About Me

I'm Aaryan Shah, a Data Scientist and Data Engineer based in Los Angeles, currently pursuing a Master's in Applied Data Science at USC (graduating May '25). I specialize in Data Mining, Analytics, Machine Learning, and NLP. My blend of academic knowledge and hands-on experience equips me to deliver data-driven insights and solutions for strategic decision-making.

In my work, I specialize in:

🧑🏻‍💻Data Engineering: Developing robust data pipelines and integrating data from multiple sources to support seamless analytics.
🤖Machine Learning & NLP: Building and optimizing machine learning models, including natural language processing (NLP)and large language models (LLMs), to drive insights and enhance data-informed decision-making.
📊 Data Analysis & Visualization: Translating raw data into meaningful patterns and visual insights using advanced dashboarding tools like PowerBI and Tableau, ensuring real-time, actionable insights are accessible across teams.
📈Big Data & Cloud Technologies: Utilizing big data tools like Apache Spark alongside AWS and Azure services to efficiently process and analyze vast datasets, enabling comprehensive, data-driven strategies.

🌟 I believe in having fun, taking ownership of my work, and always trusting in my abilities.

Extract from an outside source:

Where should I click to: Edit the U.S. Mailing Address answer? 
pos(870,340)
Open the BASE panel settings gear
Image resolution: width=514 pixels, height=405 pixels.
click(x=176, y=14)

Known for my adaptability, precision, and strong work ethic, I bring a unique blend of creativity and analytical thinking to every project. Outside of work, I enjoy capturing the world through photography and travel, always seeking new perspectives.

Languages

My favorite languages for systems programming and software engineering.

Databases

My preferred databases for building scalable applications.

Libraries

My go-to libraries for machine learning and data analysis.

Dashboards

My preferred tools for creating interactive dashboards and data visualizations.

MLOps

My tools for deployment and infrastructure management.

Tools

My essential tools for development and collaboration.

Cloud

My cloud platforms for hosting and deployment.

Big Data

My preferred technologies for large-scale data processing and analytics.

Education

Aug 2023 - May 2025

Master of Science in Applied Data Science

University of Southern California

Los Angeles, CA

Relevant Courses:

Data Science at Scale Machine Learning Statistical Methods Data Management Natural Language Processing Deep Learning Data Visualization Big Data Analytics

Aug 2019 - June 2023

Bachelor of Technology in Electronics and Telecommunication Engineering

University of Mumbai

Mumbai, India

Relevant Courses:

Data Structures & Algorithms Database Management Object Oriented Programming Digital Signal Processing Computer Networks Software Engineering Linear Algebra Statistics

Work Experience

Dec 2023 - Present

NLP Researcher

USC Marshall School of Business

Currently leading a large-scale NLP project, processing over 250,000 data points to categorize strategic initiatives for major oil and gas companies, aimed at enhancing strategic decision-making. Working on boosting a BERT-based model’s accuracy by 20% through a custom neural network architecture that integrates domain-specific clustering with BERT embeddings.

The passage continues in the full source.